In this context, a better understanding of the structure of ulvans and the development of methods for fragmenting ulvans in oligomeric or monomeric form are of very great interest.

In this context, during a previous invention, the inventors have purified and cloned the gene of an ulvan lyase which specifically cleaves the glycosidic bond via a mechanism of elimination between the sulfated rhamnose and the uronic acids. The degradation products have been purified and the analyses of their structures have revealed that they systematically end, at their nonreducing end, with a disaccharide unit composed of glucuronyl acid and of a sulfated rhamnose. Thus, the ulvanlyase has made it possible to obtain specific oligosaccharides.

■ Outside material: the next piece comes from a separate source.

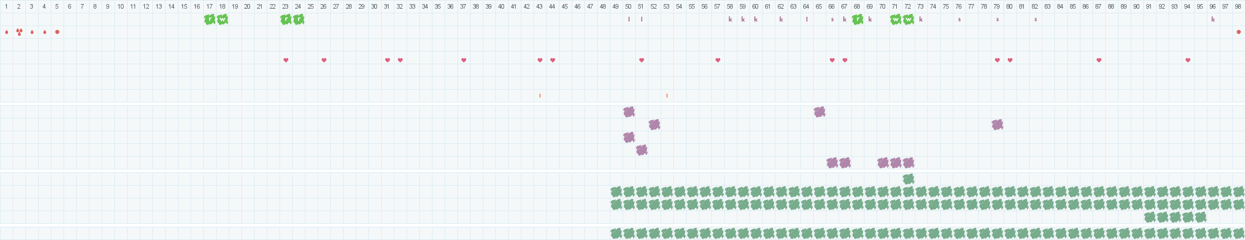Click the pink heart on day 37

(x=464, y=60)
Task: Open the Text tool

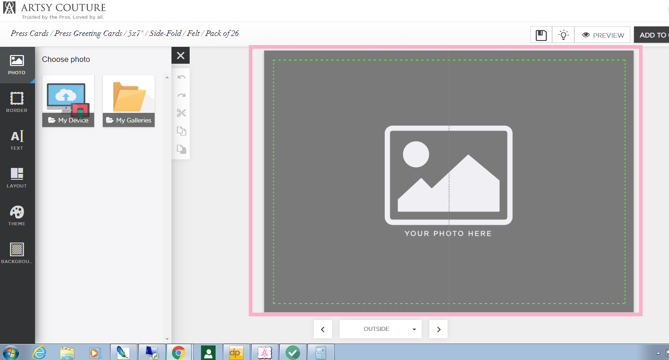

The oligosaccharides obtained are used, for example, in the cosmetics field, medical field, etc. However, the discovery of new enzymes for degradation or modification of ulvans and oligo-ulvans should make it possible to produce new series of oligosaccharides of well-calibrated molecular weights and structures, thus broadening the possibilities of application and of exploitation of ulvans.

Currently, through a lack of means for understanding them better and for degrading them efficiently, algae, in particular green algae, are essentially composted, without any industrial exploitation thereof. This is all the more deplorable since it is an abundant source which is sometimes troublesome in terms of pollution of our maritime coastlines. They are currently eliminated by composting.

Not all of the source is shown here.